Consigne a –
D'après l'extrait sur les écoles passerelles, qu'est-ce qui montre que le recours à ces écoles répond à un désir qu'une société ne peut ignorer ? Répondez en une à trois phrases.

Extrait du document –
========================

La peur de l'anglais

Écoles passerelles - Loi 115



Par définition, un droit ne peut être fondamental ou non, selon le degré de richesse de celui qui l'exerce. À sa face même, le détour par une école passerelle constitue un passe-droit. Sinon, il faudrait conclure que les dispositions de la Charte de la langue française qui régissent l'accès général à l'école anglaise sont également inacceptables.
Si autant de non-anglophones sont prêts à recourir à un moyen aussi coûteux pour y inscrire leurs enfants, c'est toutefois que cela répond à un désir qu'une société ne peut ignorer. On peut toujours critiquer le chef de l'ADQ, Gérald Deltell, comme on avait critiqué Pauline Marois, quand elle avait dit souhaiter que tous les élèves québécois soient bilingues, mais aucune loi ne peut empêcher des parents de penser qu'une connaissance approfondie de l'anglais serait avantageuse, sinon indispensable, pour leurs enfants.

========================

Enregistrements de texte et de pointage d'éléments:

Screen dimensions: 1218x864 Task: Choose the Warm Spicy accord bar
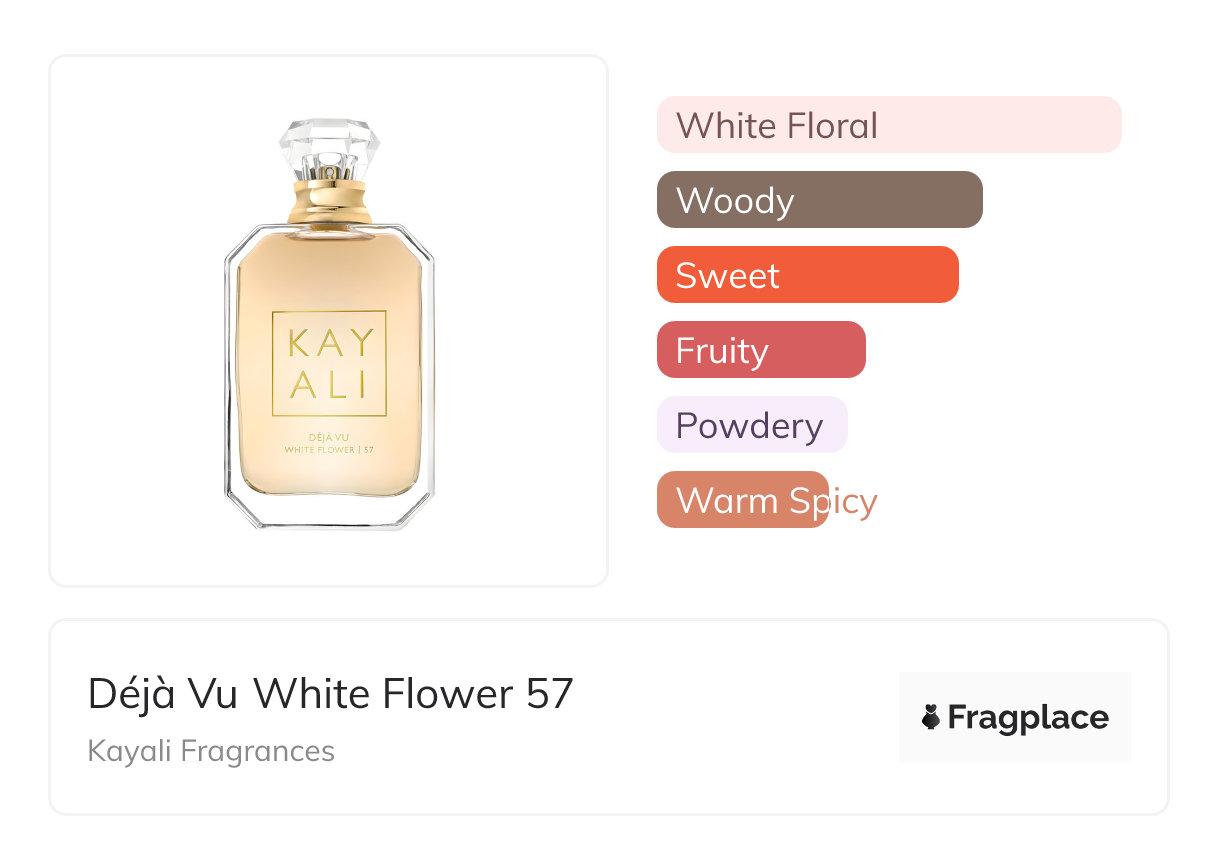(x=743, y=500)
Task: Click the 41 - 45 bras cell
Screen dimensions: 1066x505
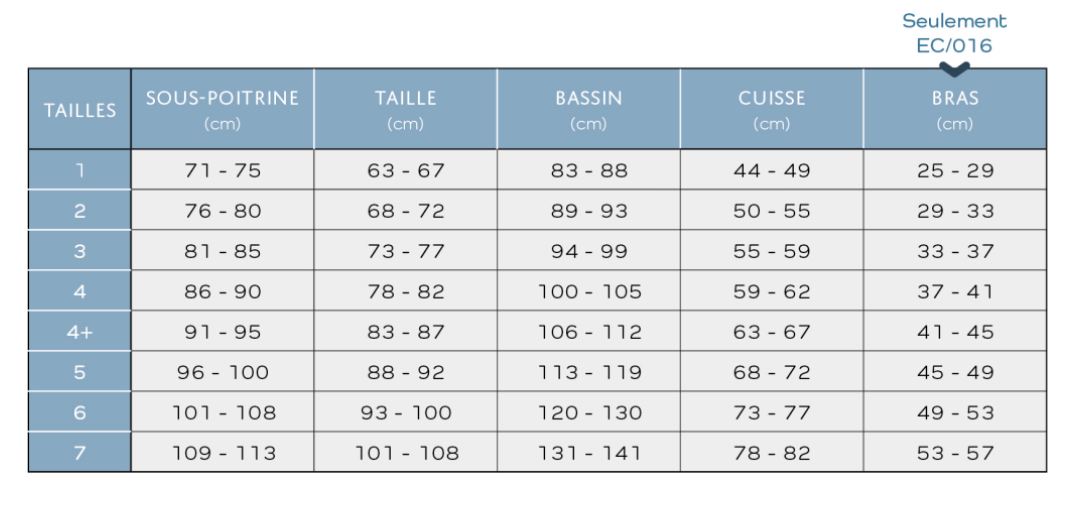Action: pyautogui.click(x=955, y=332)
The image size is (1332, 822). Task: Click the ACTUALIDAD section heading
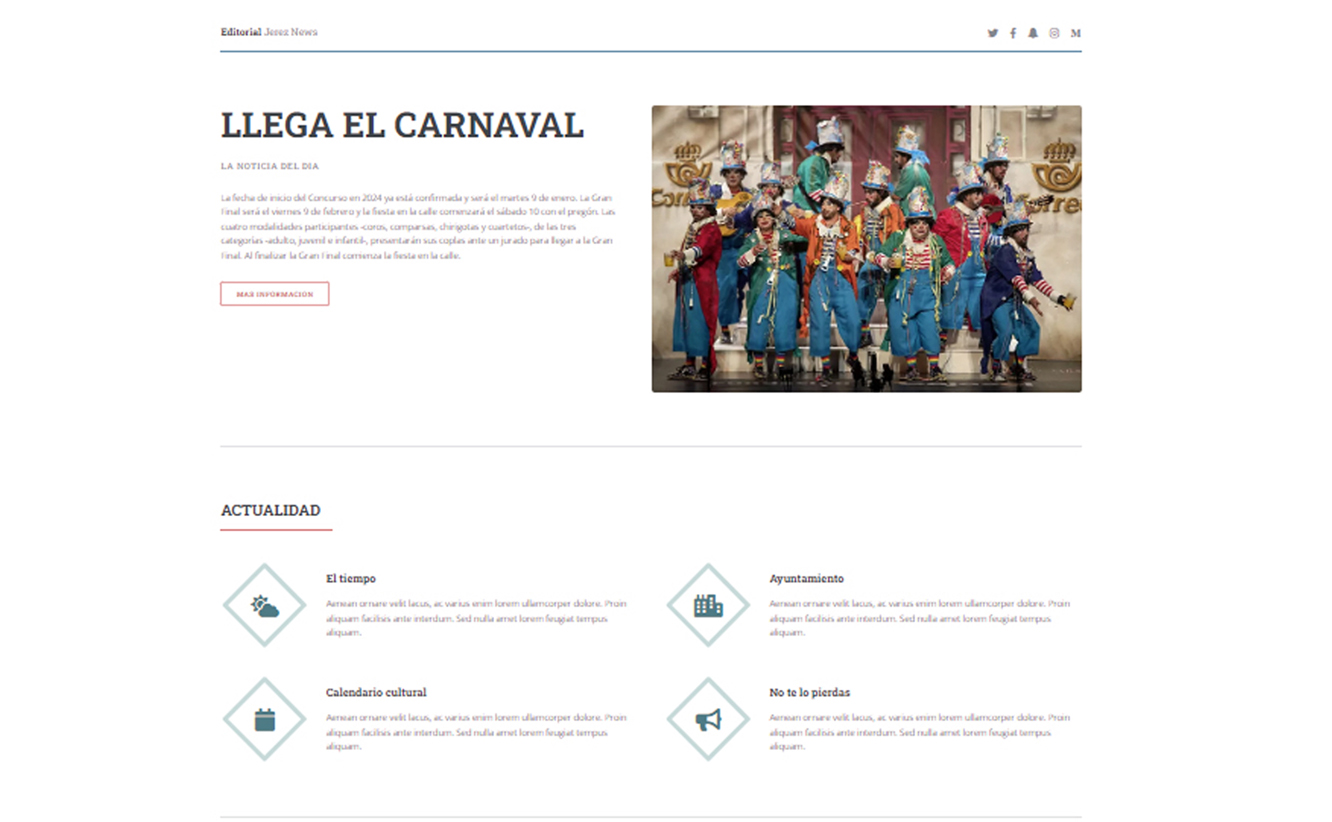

========================

Consigne b –
Trouvez chaque ligne des enregistrements qui contient la chaîne "Screen" et recopiez-la, en tenant compte de la casse.

Réponse rédigée a –
C'est le fait qu'autant de non-anglophones soient prêts à recourir à un moyen aussi coûteux pour inscrire leurs enfants à l'école anglaise. Selon l'extrait, cela répond à un désir qu'une société ne peut ignorer.

Réponse rédigée b –
Screen dimensions: 1218x864 Task: Choose the Warm Spicy accord bar
Screen dimensions: 1066x505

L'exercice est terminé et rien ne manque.